Девочка смертельно боялась немого, как и все там цод конец боялись друг друга. Но вскоре она поняла, что нужна ему, без ее голоса он не отдаст команду компьютерам и не получит воду, пищу, задохнется (аппараты неисправно, но все еще подавали запрашиваемое). Но и немой ее боялся. Потому что без него-то она могла просуществовать. Спал он неизвестно когда, всё следил за ней. Или уходил куда-то на время, прятался среди трупов и, видимо, отсыпался. А затем появлялся снова. Ей было уже страшно, что когда-нибудь он не вернется, что останется одна. Даже привязалась к этому страйному, истощенному, как скелет, существу — живому В мире смерти. Сама не заметит, как потянется к его руке (он испуганно отдергивал). Рассказывала ему вслух свои сны или фантазии: про то, как дверь открыли, впустили дневной свет, и они вышли, а там всё, как было, — солнце, трава, но она искала и не находила маму. И проснулась в слезах.
— А ты ее помнишь? — спросил я, чтобы увести разговор в сторону.
— Нет. Ничего не помню, я самый несчастный на земле человек!
Утром, оставив Ее, наконец, измученно уснувшей, я выбрался из нашей пещерки, привычно поискал глазами косу. Третий еще спит под нездешними березками, сон у него крепкий, ничего не скажешь. Нет, услышал меня, приподнял голову. Я показываю косой: пойдем, мол, поработаем. Только тихонько! Он тоже повращал глазами, догадливо кивая на пещеру, и мы удалились.
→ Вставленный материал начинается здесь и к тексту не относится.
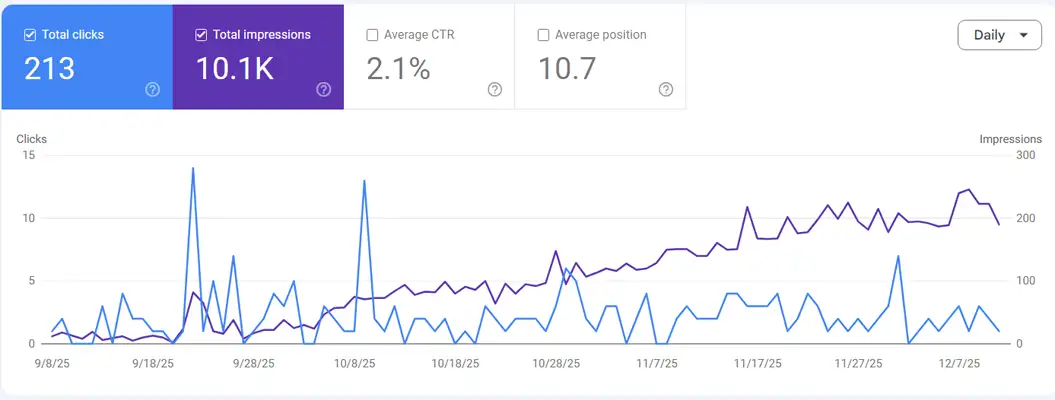Image resolution: width=1055 pixels, height=400 pixels.
Task: Open the Average position help tooltip icon
Action: click(x=666, y=89)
Что несколько усложняет и запутывает и споры наши, и вообще чувства к соседу и собрату по островной жизни, так это — что он не просто американец (недавний противник), но еще и цветной (а значит, объект нашего с детства привитого сочувствия). Был бы он, как я, белый (хотя загар мой погуще, чем его природная смуглость), легче было бы выяснять и делить наше неразумное прошлое.
Нет, будь я на месте Ее — влюбился бы. В эту плывущую, плавную, как у зверя, пробирающегося по густой траве, походку.
В эти по-особенному изящные руки, сухие и длинные ноги, гордую шею — не может быть, чтобы не замечала! Вот еще одно доказательство (в помощь науке), что начинался человек не где-нибудь, а в Африке. Лучшие лекала, еще не разбитые штампы Господа Бога употреблены были, истрачены на них, на первых.
Это всё островные мои чувства и мысли, здешние, теперешние. Но есть еще и прошлые, воспитанные, во многом книжные. Мир двигался, усложнялся — и белый, и цветной. А менять ничего не хотелось, так это было привычно.
Полная беловолосая дама, одна из наших, прямо в римском аэропорту, как только увидела чернокожего, сразу полезла в сумочку, извлекла бордовый значок, повертела, изучая, как его прикреплять, и устремилась это сделать — приколоть к лацкану превосходно сидящего на чернокожем ослепительно белого костюма. Возникла непонятная какая-то борьба, мельтешение рук — белых, темных. Проще говоря, было яростное отпихивание темными Мужскими благословляющих на братство белых женских. Мы еще увидели уносящиеся по перрону белые туфли, белые штаны и бегущих следом двух типов, клерков с виду, белолицых, возмущенно оглядывающихся. Встречавший нас земляк пояснил безнадежно-устало, как бы в сотый раз: «Ну, зачем же вы сразу так? Это же американский миллионер!»
А что, если рассказать историю эту нашему цветному американцу!
Он слушал неожиданно серьезно, внимательно.
— Что я не миллионер — это уж точно. И вы, как я догадываюсь. Но вот в чем ирония: вы, белые, эту бомбу придумали и сами себя первых извели. А заодно и всех остальных — желтых, черных, полосатых. (Впрочем, и кое у кого из них тоже было что швырнуть, добавить в общий котел.) И снова в выигрыше оказались вы. Вас — две трети теперь. А я — лишь одна треть. А было наоборот.
И только здесь он привычно зашелся смехом.
Вот они, проклятущие, снова за ночь их выперло, ступить некуда! Под ногами даже хлюпает от раздавленной грибной сырости — прямо какое-то цветочное болото. Я, отступив, принялся сбивать желтые жабьи головы. Ногами сдвигаю весь этот ненужный «сенаж» к ущелью, показываю Третьему: мол, давай помогай.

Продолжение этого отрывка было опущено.